#### Brief
Restate word for word the lines below, from the one containing "This screenshot has height=475, width=1080." through the final line, with no pictures included.
### Entries supplied
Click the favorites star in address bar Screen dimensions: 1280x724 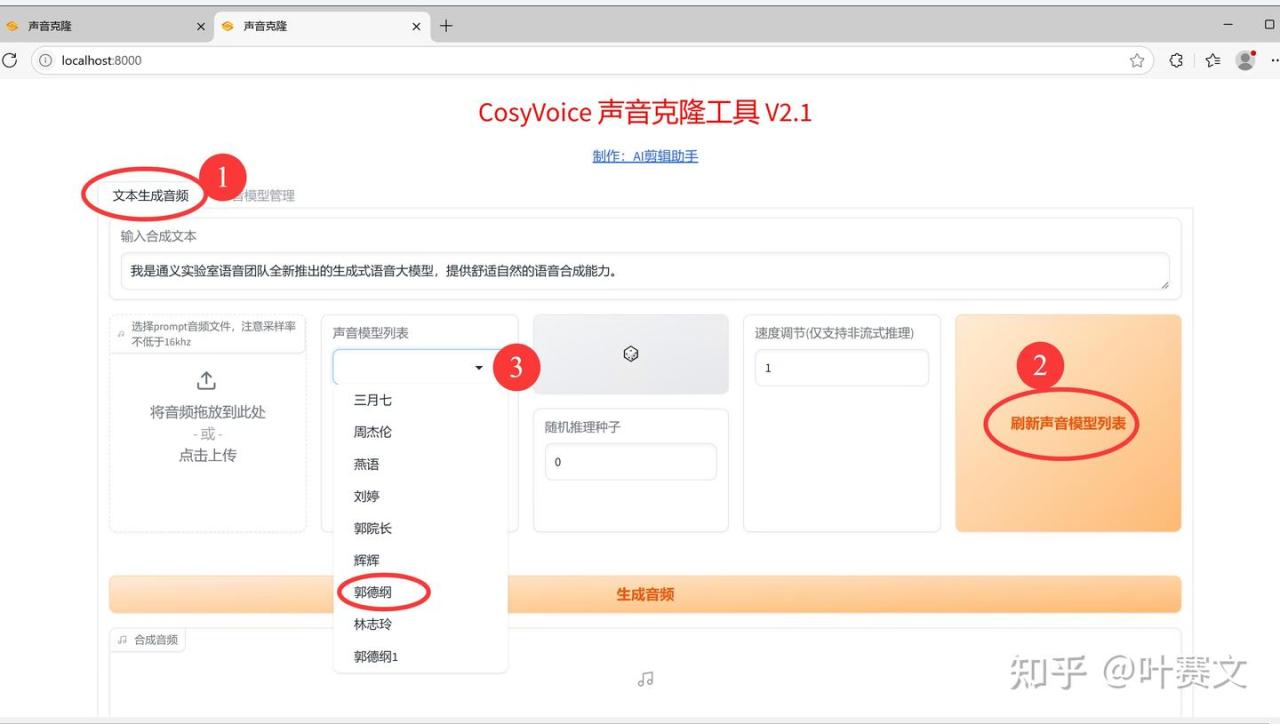coord(1137,60)
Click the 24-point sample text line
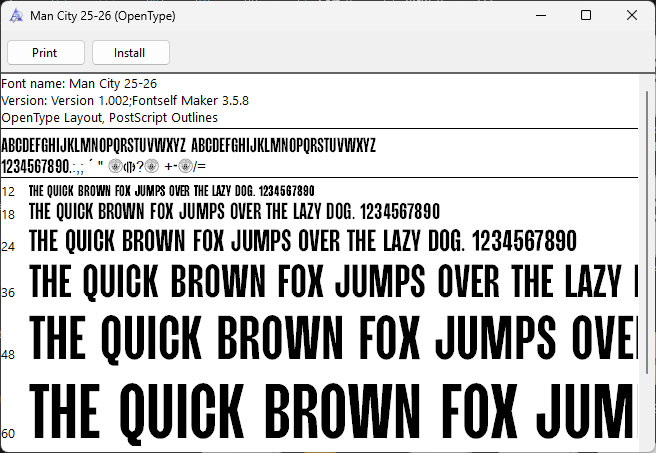Viewport: 656px width, 453px height. pyautogui.click(x=303, y=241)
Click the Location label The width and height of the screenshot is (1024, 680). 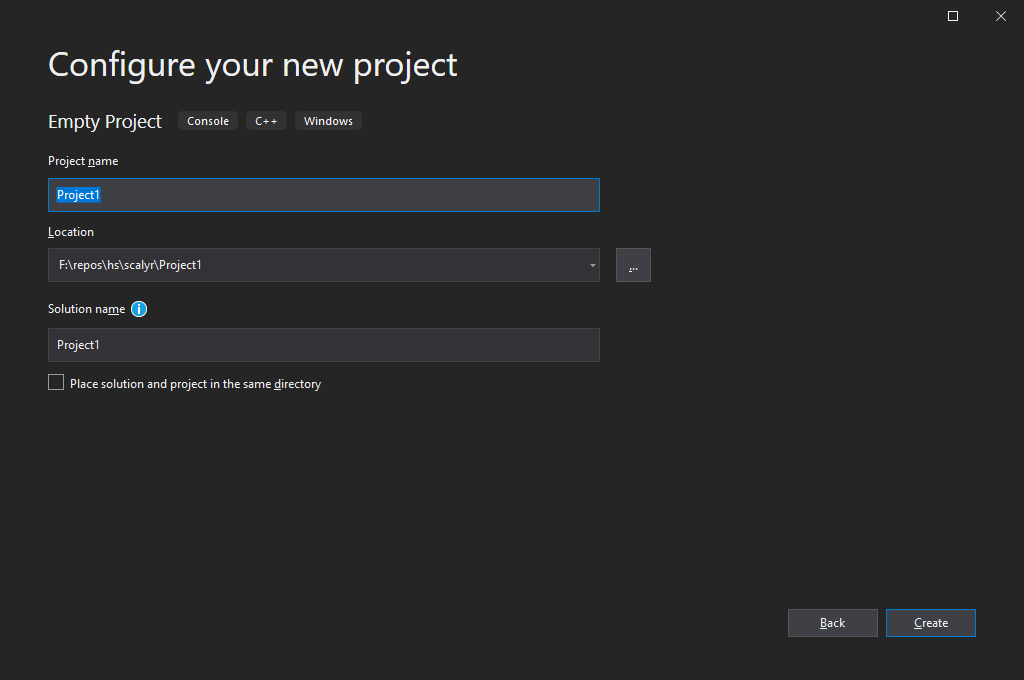pos(71,232)
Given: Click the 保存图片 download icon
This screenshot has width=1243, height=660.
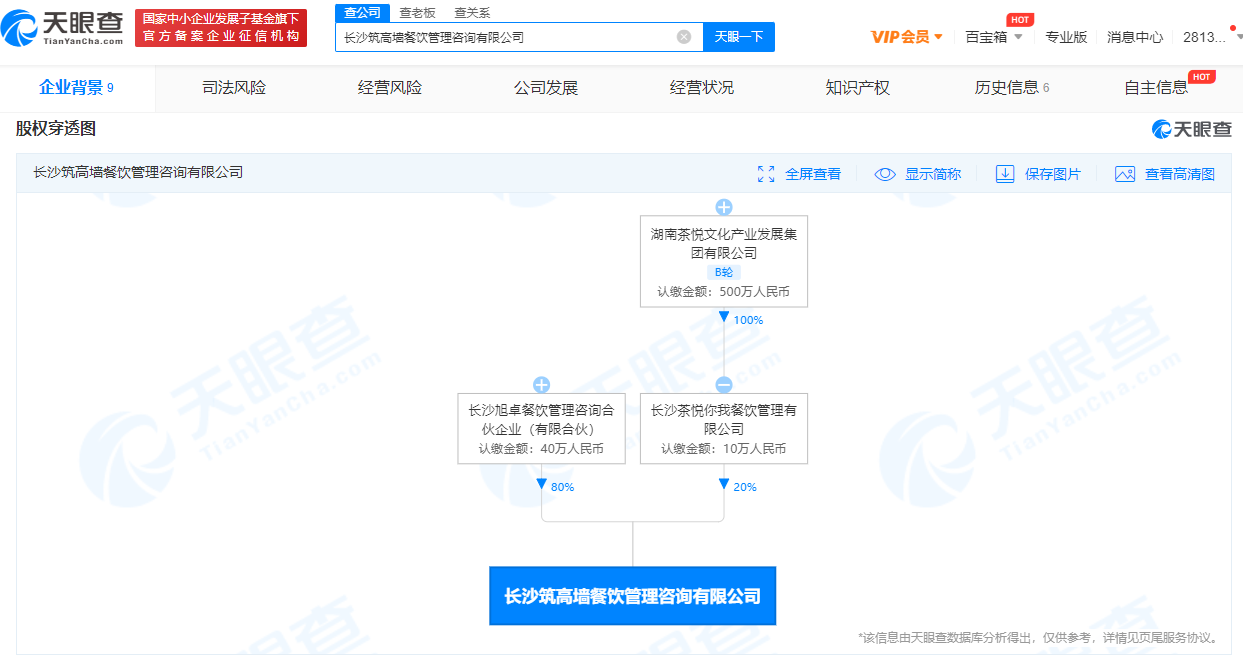Looking at the screenshot, I should point(1005,173).
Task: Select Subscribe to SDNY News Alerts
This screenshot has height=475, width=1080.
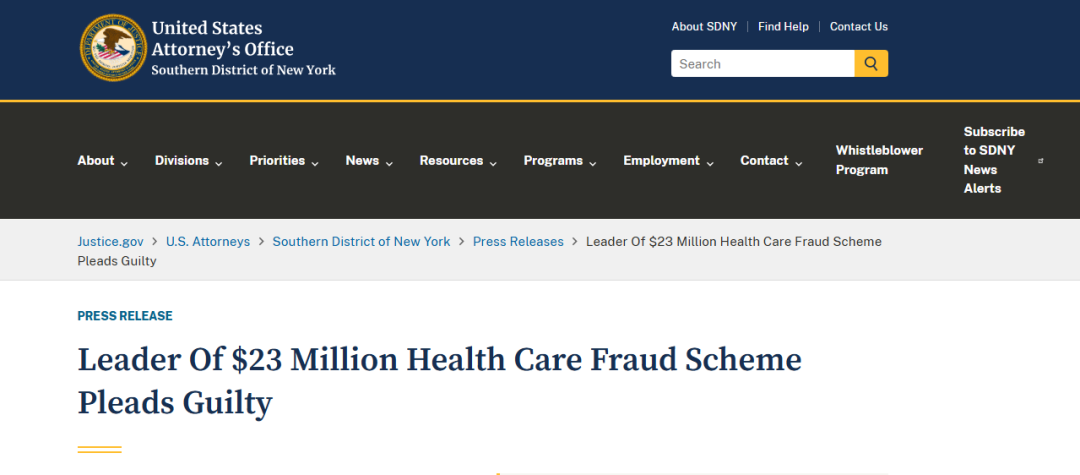Action: pyautogui.click(x=994, y=160)
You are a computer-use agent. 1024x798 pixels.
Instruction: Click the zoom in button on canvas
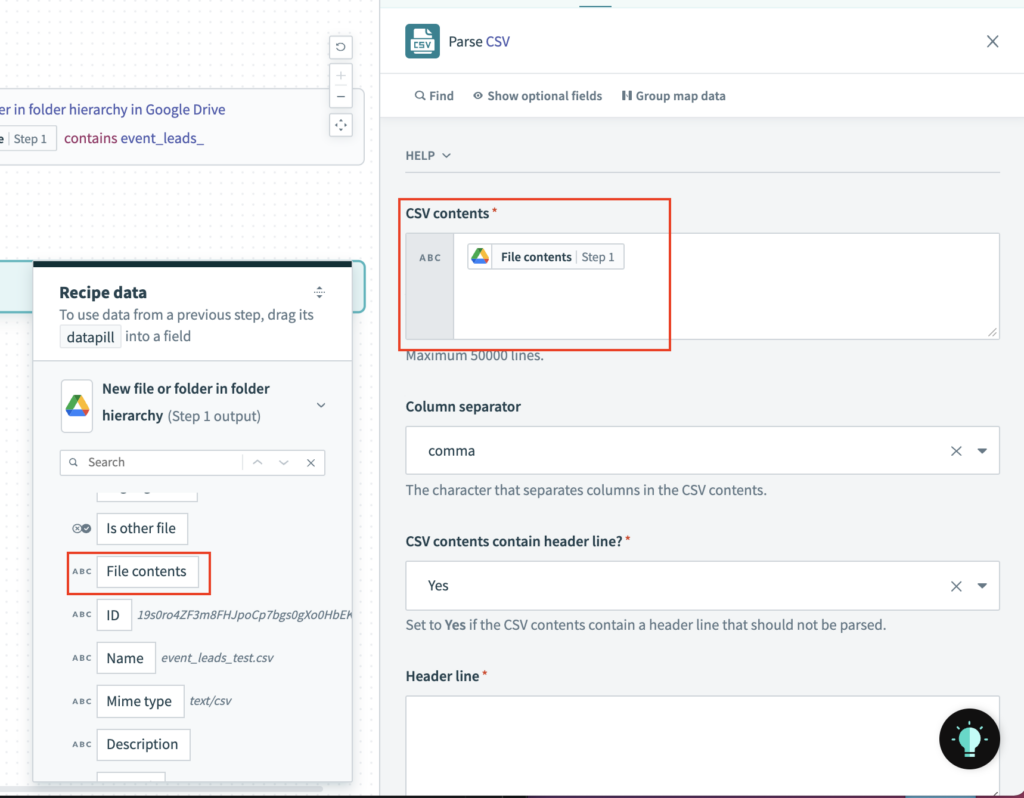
######
#### Your response
This screenshot has height=475, width=1080.
Action: pyautogui.click(x=994, y=160)
You are a computer-use agent. 1024x798 pixels.
Instruction: Click the zoom in button on canvas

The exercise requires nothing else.